[Stored data]
-------

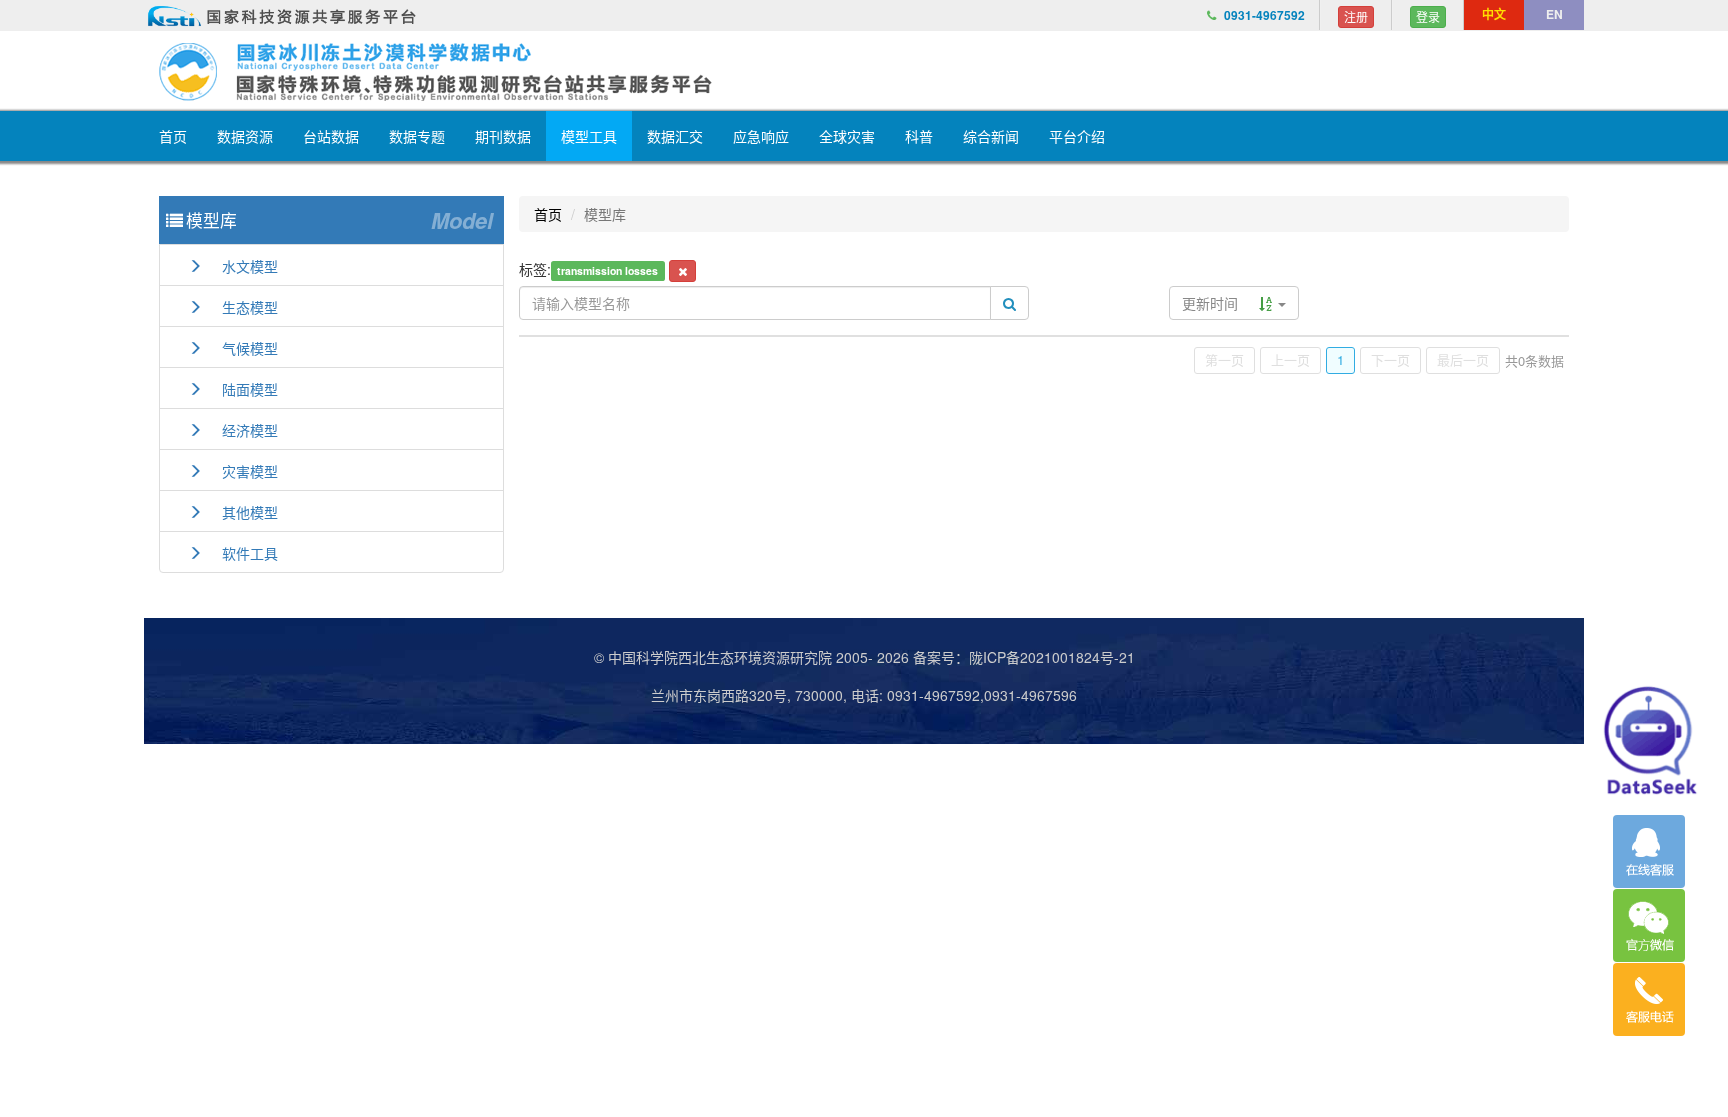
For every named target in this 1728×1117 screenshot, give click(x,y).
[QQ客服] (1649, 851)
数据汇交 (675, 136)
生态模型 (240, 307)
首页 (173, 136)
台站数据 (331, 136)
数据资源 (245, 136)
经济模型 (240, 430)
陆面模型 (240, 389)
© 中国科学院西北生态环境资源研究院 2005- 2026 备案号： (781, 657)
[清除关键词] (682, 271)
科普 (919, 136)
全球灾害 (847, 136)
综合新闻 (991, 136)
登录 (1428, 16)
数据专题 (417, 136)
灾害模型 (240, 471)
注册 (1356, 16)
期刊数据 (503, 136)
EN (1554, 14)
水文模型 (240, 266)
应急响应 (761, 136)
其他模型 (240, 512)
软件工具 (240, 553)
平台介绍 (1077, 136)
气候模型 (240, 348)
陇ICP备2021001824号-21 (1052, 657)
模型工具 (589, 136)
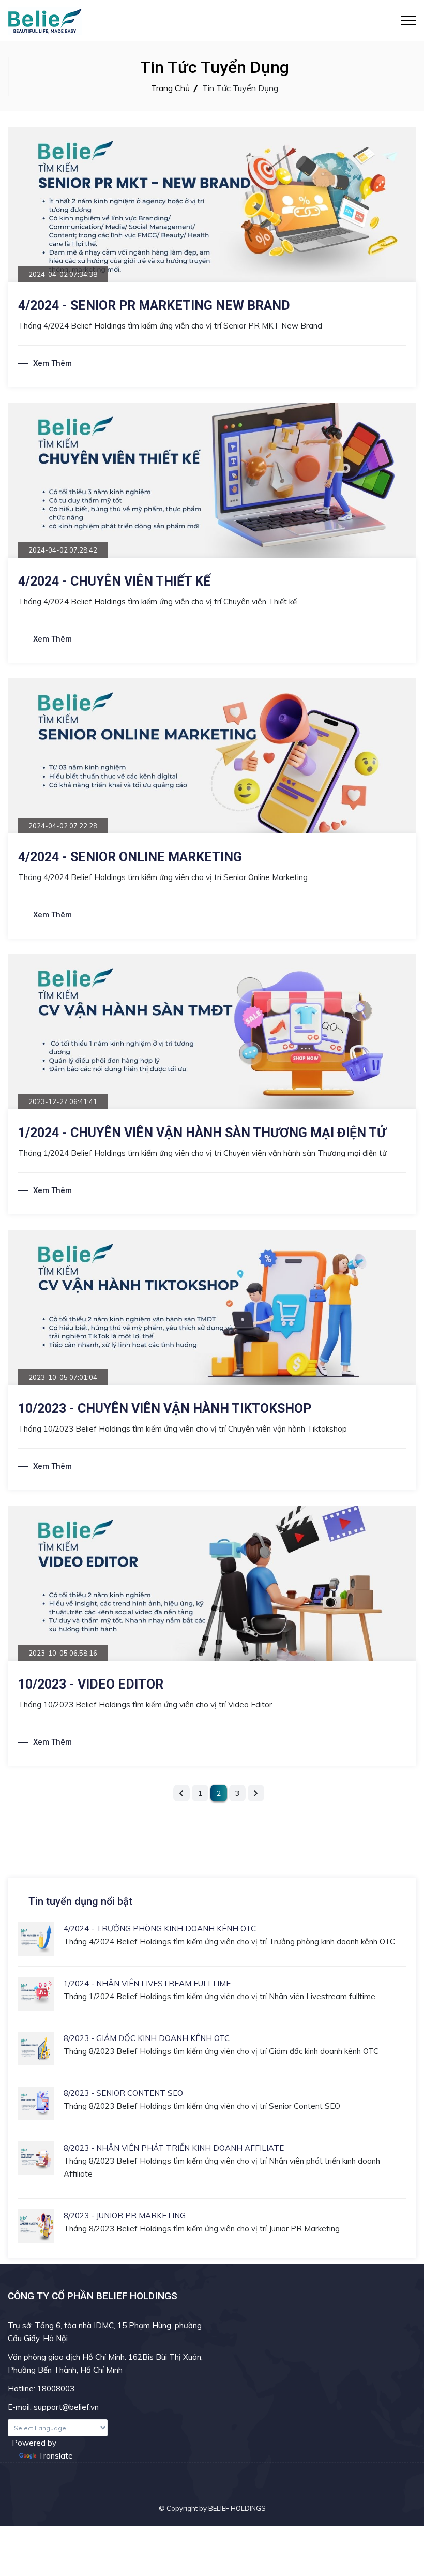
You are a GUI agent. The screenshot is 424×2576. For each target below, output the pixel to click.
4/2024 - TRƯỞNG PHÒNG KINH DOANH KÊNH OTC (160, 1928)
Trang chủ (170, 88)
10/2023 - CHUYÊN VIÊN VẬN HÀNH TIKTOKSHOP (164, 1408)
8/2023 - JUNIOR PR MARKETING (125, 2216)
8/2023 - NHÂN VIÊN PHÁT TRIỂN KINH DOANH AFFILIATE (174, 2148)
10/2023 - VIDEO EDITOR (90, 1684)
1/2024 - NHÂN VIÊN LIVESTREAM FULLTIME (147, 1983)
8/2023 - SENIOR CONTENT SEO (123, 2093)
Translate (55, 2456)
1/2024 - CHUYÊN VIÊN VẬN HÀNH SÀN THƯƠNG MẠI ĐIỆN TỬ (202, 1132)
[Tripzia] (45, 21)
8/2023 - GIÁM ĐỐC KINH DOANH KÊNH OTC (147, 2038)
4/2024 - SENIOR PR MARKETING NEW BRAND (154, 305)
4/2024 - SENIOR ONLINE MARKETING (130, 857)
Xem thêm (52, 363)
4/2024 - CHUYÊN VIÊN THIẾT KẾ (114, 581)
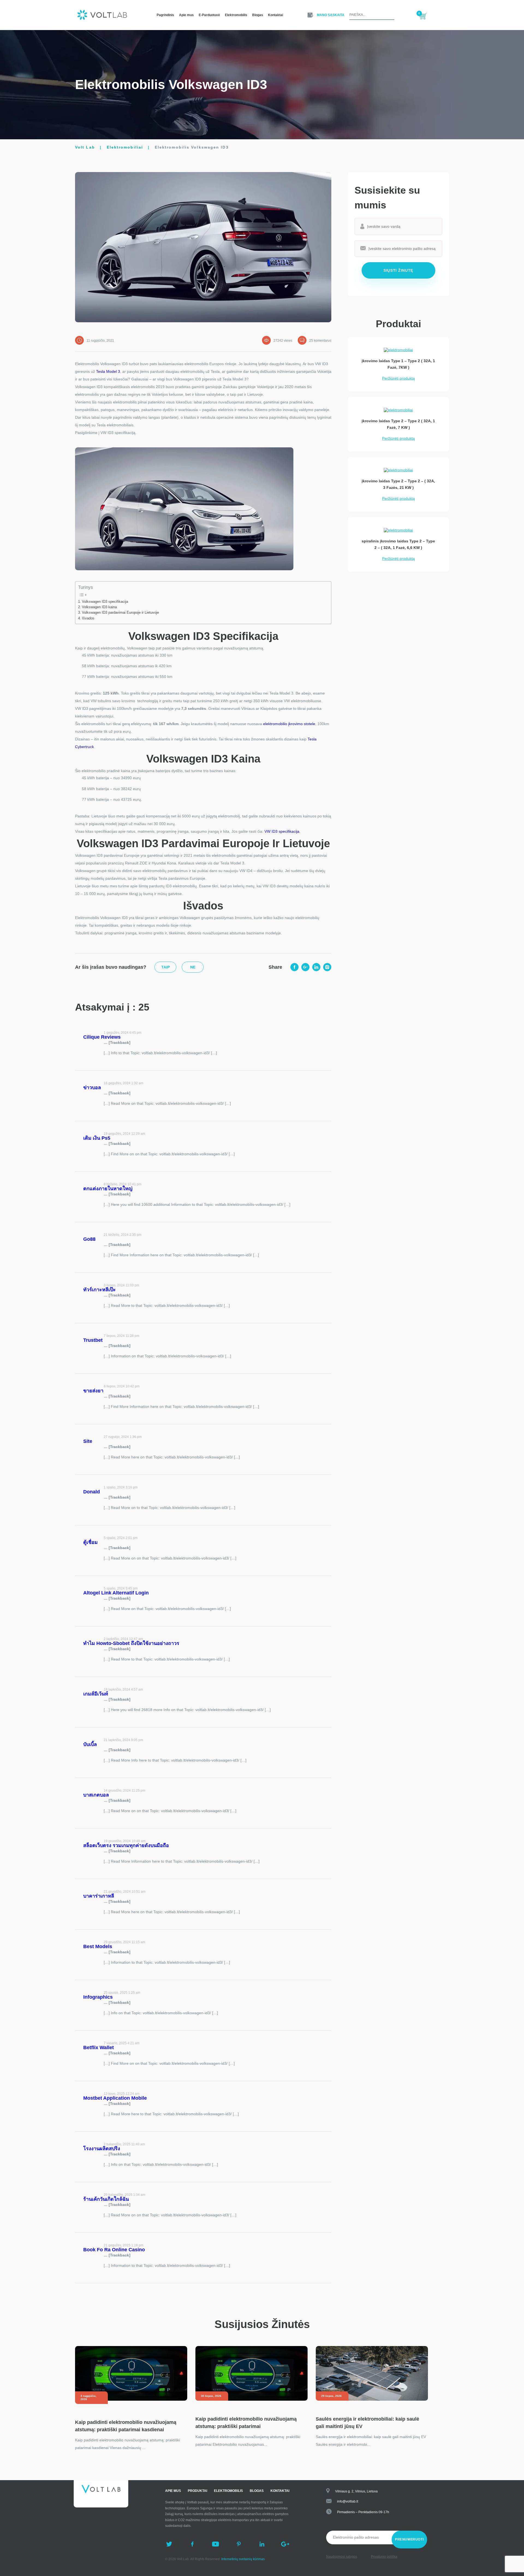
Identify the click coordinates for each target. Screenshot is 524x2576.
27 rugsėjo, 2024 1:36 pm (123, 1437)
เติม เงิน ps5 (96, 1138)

-------

A verbatim printout of the entries above is expected, free of pictures.

For every named target in this 1728×1117 screenshot, give click(x,y).
[QQ客服] (1649, 851)
数据汇交 (675, 136)
生态模型 (240, 307)
首页 (173, 136)
台站数据 (331, 136)
数据资源 (245, 136)
经济模型 (240, 430)
陆面模型 (240, 389)
© 中国科学院西北生态环境资源研究院 2005- 2026 备案号： (781, 657)
[清除关键词] (682, 271)
科普 (919, 136)
全球灾害 (847, 136)
综合新闻 (991, 136)
登录 (1428, 16)
数据专题 (417, 136)
灾害模型 (240, 471)
注册 (1356, 16)
期刊数据 (503, 136)
EN (1554, 14)
水文模型 (240, 266)
应急响应 (761, 136)
其他模型 (240, 512)
软件工具 (240, 553)
平台介绍 (1077, 136)
气候模型 (240, 348)
陇ICP备2021001824号-21 (1052, 657)
模型工具 (589, 136)
You are a GUI agent. The screenshot is 424×2576. For each target below, output the pixel to click.
4/2024 - TRƯỞNG PHÒNG KINH DOANH KÊNH OTC (160, 1928)
Trang chủ (170, 88)
10/2023 - CHUYÊN VIÊN VẬN HÀNH TIKTOKSHOP (164, 1408)
8/2023 - JUNIOR PR MARKETING (125, 2216)
8/2023 - NHÂN VIÊN PHÁT TRIỂN KINH DOANH AFFILIATE (174, 2148)
10/2023 - VIDEO EDITOR (90, 1684)
1/2024 - NHÂN VIÊN LIVESTREAM FULLTIME (147, 1983)
8/2023 - SENIOR CONTENT SEO (123, 2093)
Translate (55, 2456)
1/2024 - CHUYÊN VIÊN VẬN HÀNH SÀN THƯƠNG MẠI ĐIỆN TỬ (202, 1132)
[Tripzia] (45, 21)
8/2023 - GIÁM ĐỐC KINH DOANH KÊNH OTC (147, 2038)
4/2024 - SENIOR PR MARKETING NEW BRAND (154, 305)
4/2024 - SENIOR ONLINE MARKETING (130, 857)
Xem thêm (52, 363)
4/2024 - CHUYÊN VIÊN THIẾT KẾ (114, 581)
Identify the click coordinates for each target. Screenshot is 524x2576.
27 rugsėjo, 2024 1:36 pm (123, 1437)
เติม เงิน ps5 (96, 1138)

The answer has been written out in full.